# Fortis Spacematic



## wampa (Aug 14, 2008)

Hello all.

just wondering if anyone could tell me more about this watch










Fortis Eco Spacematic

Are they a good buy, i love the look


----------



## wampa (Aug 14, 2008)

larger photos


----------



## mjolnir (Jan 3, 2006)

I've not seen one of these 'Eco' Spacematics before. I love the design of the spacematic though. Such a cool looking watch. I prefer the black dial. According to what I just read the Eco Spacematic is a quartz movement with a rotor to keep the capacitor charged. I would assume a lot like the Seiko Kinetic movements.

Looks like they sell for between $350-$500 (pre-owned at least) but I could be way off.


----------



## wampa (Aug 14, 2008)

mjolnir said:


> I've not seen one of these 'Eco' Spacematics before. I love the design of the spacematic though. Such a cool looking watch. I prefer the black dial. According to what I just read the Eco Spacematic is a quartz movement with a rotor to keep the capacitor charged.
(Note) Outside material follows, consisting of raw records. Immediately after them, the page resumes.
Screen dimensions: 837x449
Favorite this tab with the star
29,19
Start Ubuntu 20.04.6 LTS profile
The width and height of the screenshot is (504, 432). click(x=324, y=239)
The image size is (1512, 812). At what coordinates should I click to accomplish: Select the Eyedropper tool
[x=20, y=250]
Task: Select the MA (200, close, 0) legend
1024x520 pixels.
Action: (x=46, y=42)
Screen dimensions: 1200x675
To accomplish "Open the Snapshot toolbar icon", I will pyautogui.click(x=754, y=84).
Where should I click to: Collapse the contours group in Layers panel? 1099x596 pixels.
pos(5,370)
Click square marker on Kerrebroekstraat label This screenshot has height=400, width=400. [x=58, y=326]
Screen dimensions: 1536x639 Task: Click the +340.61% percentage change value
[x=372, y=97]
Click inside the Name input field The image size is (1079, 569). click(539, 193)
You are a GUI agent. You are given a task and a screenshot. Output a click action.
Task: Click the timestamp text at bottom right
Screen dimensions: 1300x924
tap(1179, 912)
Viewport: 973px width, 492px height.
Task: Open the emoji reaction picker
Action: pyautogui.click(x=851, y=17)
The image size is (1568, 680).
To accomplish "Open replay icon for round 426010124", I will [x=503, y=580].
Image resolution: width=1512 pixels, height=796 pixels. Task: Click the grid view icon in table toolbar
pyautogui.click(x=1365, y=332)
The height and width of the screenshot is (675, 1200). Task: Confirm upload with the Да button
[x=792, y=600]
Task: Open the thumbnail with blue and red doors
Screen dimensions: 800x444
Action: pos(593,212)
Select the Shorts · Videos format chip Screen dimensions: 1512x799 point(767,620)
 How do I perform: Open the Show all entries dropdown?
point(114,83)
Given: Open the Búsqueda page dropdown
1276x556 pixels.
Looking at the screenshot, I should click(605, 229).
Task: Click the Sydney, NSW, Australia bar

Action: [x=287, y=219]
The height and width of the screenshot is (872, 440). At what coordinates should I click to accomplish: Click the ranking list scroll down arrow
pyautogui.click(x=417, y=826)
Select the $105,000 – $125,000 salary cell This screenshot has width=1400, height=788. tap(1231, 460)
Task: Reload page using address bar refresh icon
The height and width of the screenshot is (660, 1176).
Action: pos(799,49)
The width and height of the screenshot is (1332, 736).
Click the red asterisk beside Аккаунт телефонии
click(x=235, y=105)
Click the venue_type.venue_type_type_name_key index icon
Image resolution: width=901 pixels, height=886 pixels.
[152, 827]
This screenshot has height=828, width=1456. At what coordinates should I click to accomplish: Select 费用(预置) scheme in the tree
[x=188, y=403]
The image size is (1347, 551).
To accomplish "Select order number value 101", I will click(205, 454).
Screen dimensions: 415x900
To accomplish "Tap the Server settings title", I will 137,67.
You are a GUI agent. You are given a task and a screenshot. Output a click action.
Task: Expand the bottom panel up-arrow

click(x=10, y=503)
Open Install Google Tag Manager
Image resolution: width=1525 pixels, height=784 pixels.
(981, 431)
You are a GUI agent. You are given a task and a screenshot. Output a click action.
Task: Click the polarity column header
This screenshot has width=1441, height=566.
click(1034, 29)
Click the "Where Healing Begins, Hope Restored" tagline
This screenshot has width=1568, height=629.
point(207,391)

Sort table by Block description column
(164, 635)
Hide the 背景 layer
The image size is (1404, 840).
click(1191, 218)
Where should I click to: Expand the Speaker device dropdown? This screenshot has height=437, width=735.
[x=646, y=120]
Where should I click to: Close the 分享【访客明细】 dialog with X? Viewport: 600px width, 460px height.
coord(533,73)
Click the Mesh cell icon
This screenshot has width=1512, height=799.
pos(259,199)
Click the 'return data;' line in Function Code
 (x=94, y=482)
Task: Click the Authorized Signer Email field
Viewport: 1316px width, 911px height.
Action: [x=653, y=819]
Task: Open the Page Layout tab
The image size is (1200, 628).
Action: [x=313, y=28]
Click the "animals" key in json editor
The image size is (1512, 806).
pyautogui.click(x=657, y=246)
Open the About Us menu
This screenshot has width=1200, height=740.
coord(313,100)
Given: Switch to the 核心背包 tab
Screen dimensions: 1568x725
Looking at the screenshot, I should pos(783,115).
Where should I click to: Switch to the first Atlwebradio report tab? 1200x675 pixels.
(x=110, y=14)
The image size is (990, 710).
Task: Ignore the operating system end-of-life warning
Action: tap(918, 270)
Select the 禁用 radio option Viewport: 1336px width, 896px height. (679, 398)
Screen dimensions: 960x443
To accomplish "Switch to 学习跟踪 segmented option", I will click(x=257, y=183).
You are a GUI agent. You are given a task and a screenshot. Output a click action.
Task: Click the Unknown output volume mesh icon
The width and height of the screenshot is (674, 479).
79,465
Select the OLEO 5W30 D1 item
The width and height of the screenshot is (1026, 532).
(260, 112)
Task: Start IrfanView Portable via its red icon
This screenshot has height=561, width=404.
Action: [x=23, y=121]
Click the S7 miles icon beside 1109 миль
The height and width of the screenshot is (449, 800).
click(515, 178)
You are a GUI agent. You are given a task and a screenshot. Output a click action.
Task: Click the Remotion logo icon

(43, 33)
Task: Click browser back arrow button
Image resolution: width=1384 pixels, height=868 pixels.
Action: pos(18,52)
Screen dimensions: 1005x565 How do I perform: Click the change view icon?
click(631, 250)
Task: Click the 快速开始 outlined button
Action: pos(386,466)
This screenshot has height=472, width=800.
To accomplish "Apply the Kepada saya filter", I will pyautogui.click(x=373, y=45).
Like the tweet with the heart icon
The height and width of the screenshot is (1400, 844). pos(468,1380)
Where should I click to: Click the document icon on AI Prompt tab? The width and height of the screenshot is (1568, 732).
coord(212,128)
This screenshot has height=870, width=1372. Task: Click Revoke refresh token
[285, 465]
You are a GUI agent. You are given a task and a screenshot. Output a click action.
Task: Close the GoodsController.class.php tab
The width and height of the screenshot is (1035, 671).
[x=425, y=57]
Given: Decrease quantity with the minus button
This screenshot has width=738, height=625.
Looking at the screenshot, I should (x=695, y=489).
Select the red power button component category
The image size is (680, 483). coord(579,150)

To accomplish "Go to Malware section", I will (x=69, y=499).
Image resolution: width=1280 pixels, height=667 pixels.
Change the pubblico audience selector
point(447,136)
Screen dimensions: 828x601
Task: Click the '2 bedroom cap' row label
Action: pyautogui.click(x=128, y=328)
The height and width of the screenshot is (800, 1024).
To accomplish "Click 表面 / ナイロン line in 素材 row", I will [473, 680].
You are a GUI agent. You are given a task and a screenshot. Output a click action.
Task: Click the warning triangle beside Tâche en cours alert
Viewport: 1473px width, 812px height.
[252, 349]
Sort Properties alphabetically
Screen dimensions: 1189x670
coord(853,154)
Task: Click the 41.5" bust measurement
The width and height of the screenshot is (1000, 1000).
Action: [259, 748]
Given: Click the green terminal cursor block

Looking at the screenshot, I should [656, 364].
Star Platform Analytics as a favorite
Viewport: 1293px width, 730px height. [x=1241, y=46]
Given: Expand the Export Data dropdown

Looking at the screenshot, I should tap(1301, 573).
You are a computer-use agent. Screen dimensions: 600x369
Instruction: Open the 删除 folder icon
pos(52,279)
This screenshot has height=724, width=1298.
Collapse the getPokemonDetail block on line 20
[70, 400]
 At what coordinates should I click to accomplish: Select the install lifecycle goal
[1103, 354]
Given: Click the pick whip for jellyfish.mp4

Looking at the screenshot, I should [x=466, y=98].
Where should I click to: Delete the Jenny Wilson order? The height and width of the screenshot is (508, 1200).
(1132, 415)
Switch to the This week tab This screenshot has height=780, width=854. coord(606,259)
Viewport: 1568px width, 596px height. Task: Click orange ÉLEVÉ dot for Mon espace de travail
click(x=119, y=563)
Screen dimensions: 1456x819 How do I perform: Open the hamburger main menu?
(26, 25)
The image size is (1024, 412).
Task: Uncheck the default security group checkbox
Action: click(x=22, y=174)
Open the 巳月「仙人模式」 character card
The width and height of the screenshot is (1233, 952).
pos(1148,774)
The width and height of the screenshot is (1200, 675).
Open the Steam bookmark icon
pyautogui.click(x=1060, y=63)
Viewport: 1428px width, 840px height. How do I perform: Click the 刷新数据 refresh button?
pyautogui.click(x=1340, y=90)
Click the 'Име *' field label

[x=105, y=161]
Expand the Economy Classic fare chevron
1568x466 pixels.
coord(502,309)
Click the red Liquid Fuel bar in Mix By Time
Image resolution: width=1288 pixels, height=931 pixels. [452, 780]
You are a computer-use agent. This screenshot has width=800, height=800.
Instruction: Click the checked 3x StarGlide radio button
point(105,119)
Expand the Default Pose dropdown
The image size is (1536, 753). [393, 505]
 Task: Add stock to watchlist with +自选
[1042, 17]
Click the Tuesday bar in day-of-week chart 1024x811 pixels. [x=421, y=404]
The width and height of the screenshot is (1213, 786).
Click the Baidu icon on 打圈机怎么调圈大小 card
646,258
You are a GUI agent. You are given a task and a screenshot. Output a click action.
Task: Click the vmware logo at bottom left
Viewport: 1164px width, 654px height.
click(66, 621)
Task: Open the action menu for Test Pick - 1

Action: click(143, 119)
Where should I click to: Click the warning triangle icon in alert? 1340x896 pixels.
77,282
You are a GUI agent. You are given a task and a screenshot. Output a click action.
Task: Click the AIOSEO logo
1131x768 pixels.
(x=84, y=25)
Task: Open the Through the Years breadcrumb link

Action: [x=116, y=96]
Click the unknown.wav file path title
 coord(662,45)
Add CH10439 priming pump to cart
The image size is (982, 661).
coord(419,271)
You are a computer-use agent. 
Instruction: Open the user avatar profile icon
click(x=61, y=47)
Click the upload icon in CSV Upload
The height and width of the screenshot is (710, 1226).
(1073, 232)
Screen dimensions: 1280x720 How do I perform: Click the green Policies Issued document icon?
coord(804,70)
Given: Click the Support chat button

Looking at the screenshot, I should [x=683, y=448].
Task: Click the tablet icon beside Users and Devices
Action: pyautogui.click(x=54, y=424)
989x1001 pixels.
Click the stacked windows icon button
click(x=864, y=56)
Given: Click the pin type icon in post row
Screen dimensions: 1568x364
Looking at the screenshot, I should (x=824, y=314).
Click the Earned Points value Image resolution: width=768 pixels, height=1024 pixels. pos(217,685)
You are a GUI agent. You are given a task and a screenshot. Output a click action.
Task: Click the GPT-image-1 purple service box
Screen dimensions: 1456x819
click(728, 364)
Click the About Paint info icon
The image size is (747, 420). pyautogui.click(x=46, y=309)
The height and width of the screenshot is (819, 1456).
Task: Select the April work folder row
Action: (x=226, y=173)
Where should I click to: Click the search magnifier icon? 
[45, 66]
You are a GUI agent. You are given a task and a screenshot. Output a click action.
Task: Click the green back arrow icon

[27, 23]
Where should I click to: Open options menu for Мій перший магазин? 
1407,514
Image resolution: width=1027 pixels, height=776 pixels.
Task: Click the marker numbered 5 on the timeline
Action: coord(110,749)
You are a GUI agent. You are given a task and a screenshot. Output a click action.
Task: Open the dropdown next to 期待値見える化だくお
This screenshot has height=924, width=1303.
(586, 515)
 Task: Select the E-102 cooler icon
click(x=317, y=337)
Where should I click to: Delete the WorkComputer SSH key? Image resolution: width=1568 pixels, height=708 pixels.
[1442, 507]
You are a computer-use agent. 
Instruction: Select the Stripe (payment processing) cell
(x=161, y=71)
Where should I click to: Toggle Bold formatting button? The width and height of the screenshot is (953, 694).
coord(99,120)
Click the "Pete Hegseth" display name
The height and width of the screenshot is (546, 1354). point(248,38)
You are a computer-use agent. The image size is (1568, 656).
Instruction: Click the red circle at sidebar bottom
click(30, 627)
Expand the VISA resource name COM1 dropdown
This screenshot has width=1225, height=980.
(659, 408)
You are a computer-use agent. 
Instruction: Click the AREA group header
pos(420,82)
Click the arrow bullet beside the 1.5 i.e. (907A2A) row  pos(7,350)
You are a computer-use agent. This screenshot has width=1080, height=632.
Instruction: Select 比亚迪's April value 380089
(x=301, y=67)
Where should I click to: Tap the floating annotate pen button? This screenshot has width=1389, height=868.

I would assume a lot like the Seiko Kinetic movements.
> 
> Looks like they sell for between $350-$500 (pre-owned at least) but I could be way off.


Wondered if anyone else had owned one, as i just bought one but it hasnt arrived yet


----------



## Moore73 (Mar 18, 2009)

What size case are they ?


----------



## wampa (Aug 14, 2008)

Moore73 said:


> What size case are they ?


you know i'm not sure but they look pretty thick but not sure about width


----------